# Arctic Tourism



## hkskyline (Sep 13, 2002)

*Tourism, both bane and bonanza for Arctic researchers *
8 May 2009
Agence France Presse









_Source : http://www.pbase.com/pierredunnigan/polarseaadventure _

Coping with blizzards and polar bears is part of daily life for researchers in the Arctic, but what really gets under their skin is the hordes of tourists who arrive in diesel-spouting cruise ships -- even though they bring much-needed cash.

In Ny-Aalesund, an international research station in the remote Svalbard archipelago off northern Norway, the terms of the equation are well-known but that does not make them any easier for the scientists to crack.

"More tourists means more money but also more pollution," says Bendik Eithun Halgunset, a research adviser for the Kings Bay company that manages the site.

On some summer days, between 2,000 and 3,000 visitors arrive here, camera equipment slung over their shoulders.

The crowds invade the tranquil town nestled between fjords and mountains where the only sound to be heard is normally that of snowmobile engines rumbling past.

It can be a little overwhelming for the 180 researchers who work in the world's most northernmost town.

"It's a bit surreal. All of a sudden you have 20 times as many tourists as scientists here," says Dorothea Schulze, a German engineer at the Norwegian Polar Institute.
------
## Required task A
Can you rewrite the paragraph of the Arctic tourism article that begins "Coping with blizzards" in a shorter form that keeps its main facts?
The Arctic tourism article and the records after it are unrelated material.
------
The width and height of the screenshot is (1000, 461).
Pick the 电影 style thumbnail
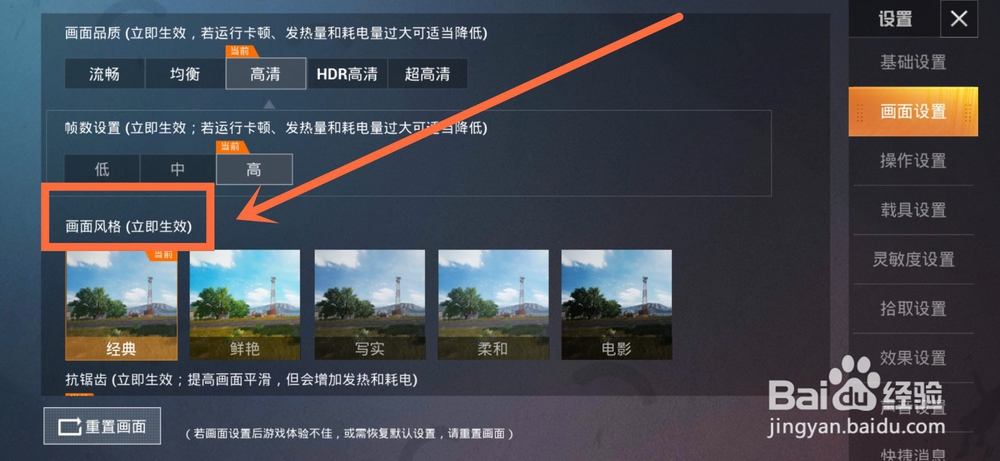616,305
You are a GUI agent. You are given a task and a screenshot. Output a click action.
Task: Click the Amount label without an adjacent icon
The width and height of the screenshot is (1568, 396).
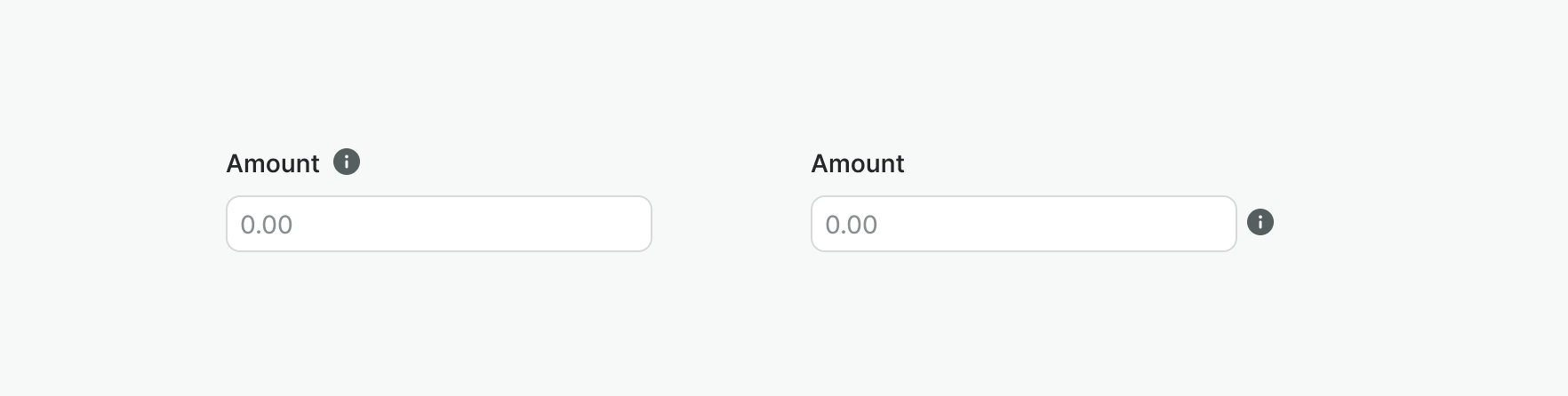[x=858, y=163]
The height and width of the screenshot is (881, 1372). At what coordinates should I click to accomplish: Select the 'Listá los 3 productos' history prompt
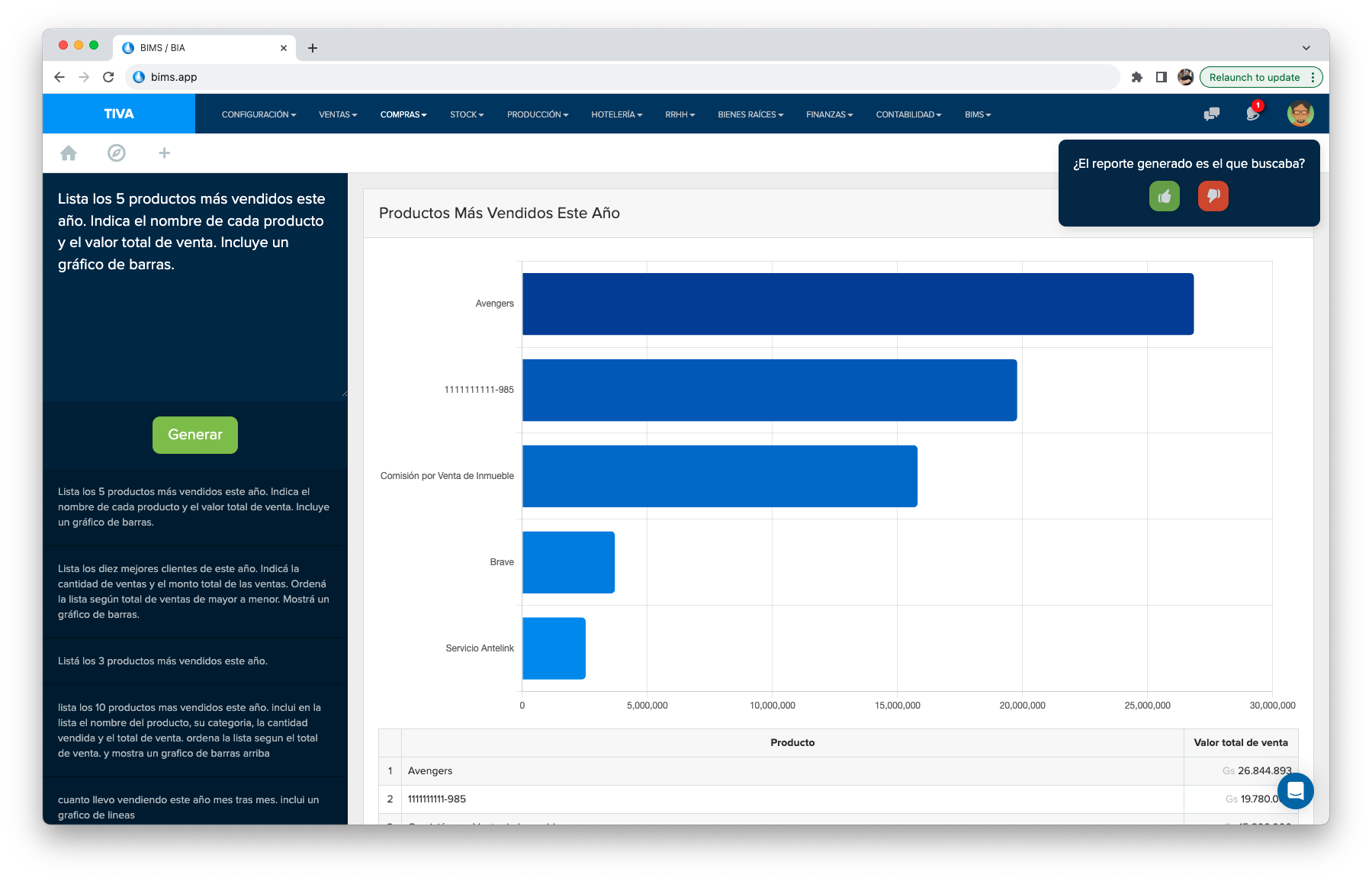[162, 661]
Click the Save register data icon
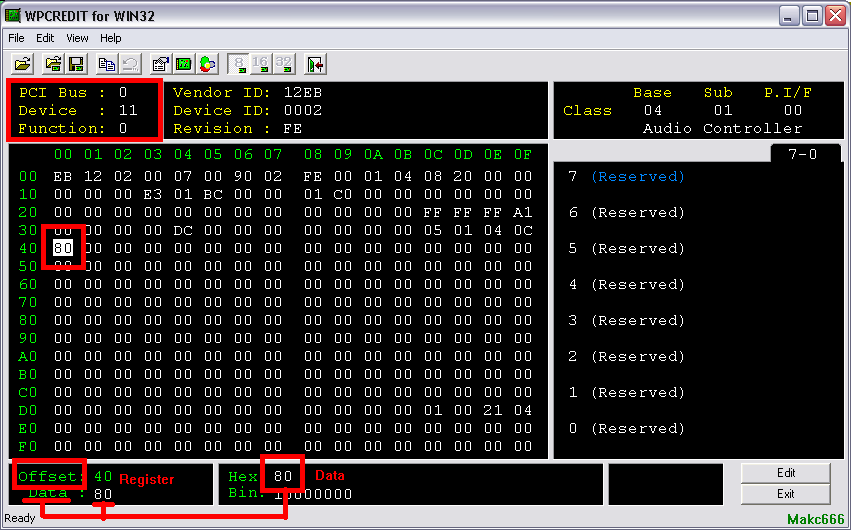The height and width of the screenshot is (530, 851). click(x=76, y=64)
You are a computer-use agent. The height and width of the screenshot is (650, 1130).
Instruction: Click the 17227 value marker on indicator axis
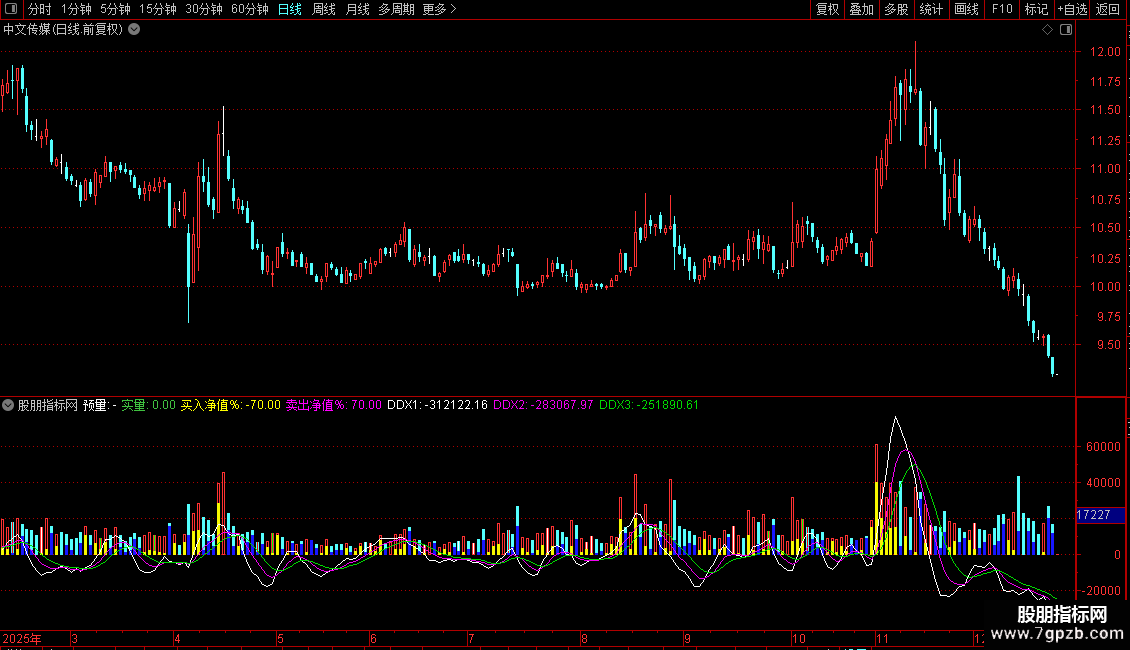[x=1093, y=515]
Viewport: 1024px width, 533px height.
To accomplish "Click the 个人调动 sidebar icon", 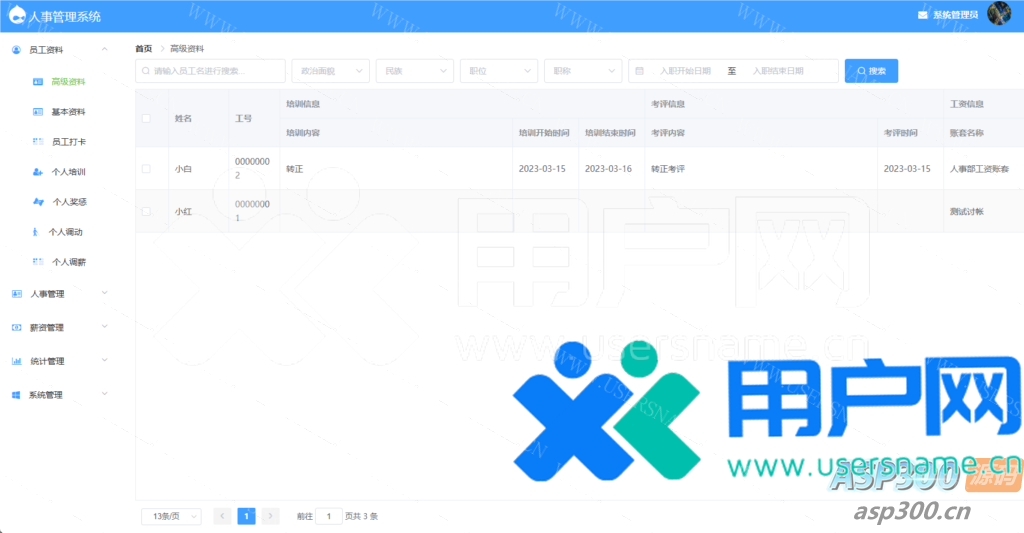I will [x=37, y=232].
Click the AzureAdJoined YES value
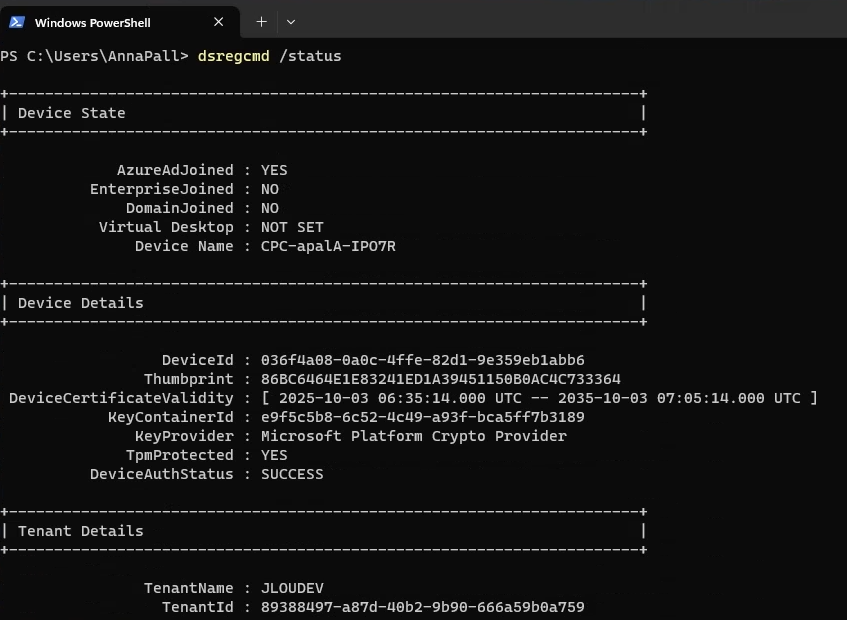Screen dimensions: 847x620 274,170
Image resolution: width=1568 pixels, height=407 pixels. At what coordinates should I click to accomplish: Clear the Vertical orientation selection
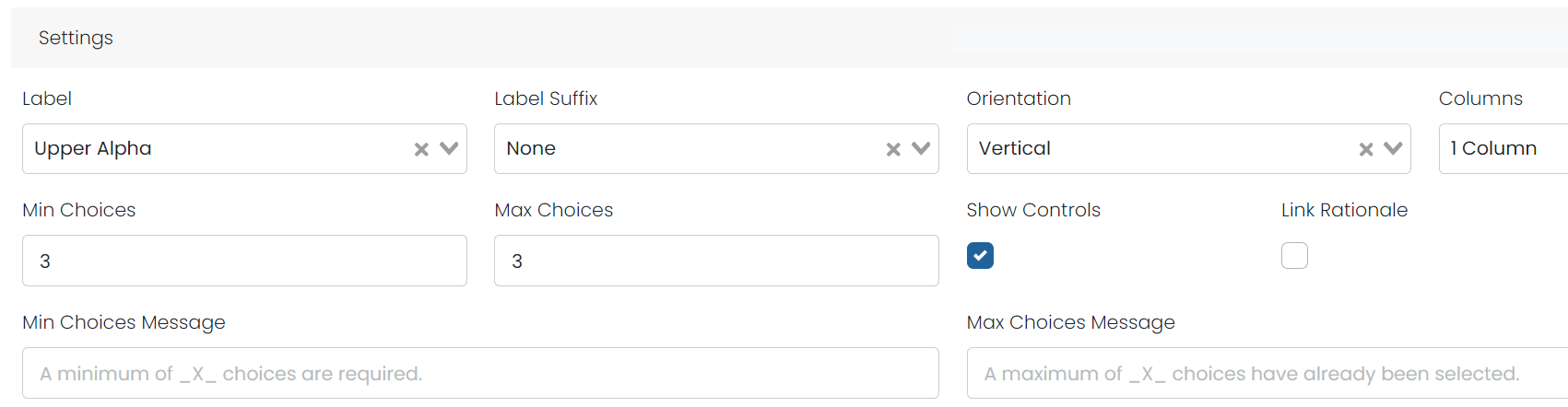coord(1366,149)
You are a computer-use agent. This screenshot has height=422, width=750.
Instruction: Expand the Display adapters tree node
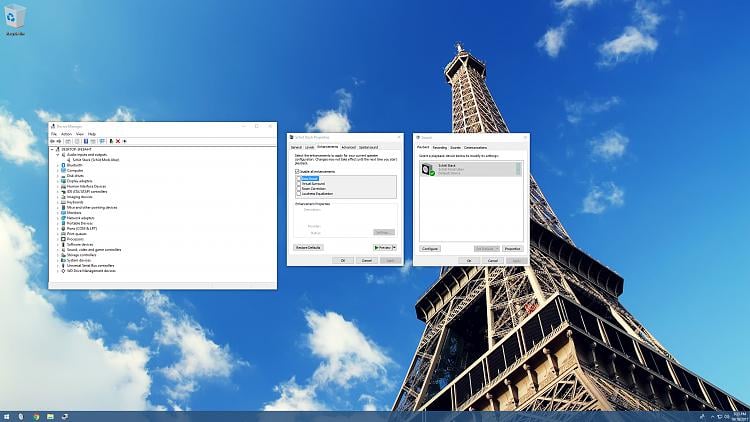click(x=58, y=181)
------
## Required task B
Could you recast the records from the line containing "You are a computer-use agent. This" through the end of the records as a JSON list of strings, with one string per line, blank lines omitted and the pictures left out?

## Correct result A
Arctic researchers deal with blizzards and polar bears every day. What bothers them most is the crowds of tourists arriving on diesel-spouting cruise ships, even though those visitors bring much-needed cash.

## Correct result B
[
  "You are a computer-use agent. This screenshot has height=422, width=750.",
  "Instruction: Expand the Display adapters tree node",
  "click(x=58, y=181)"
]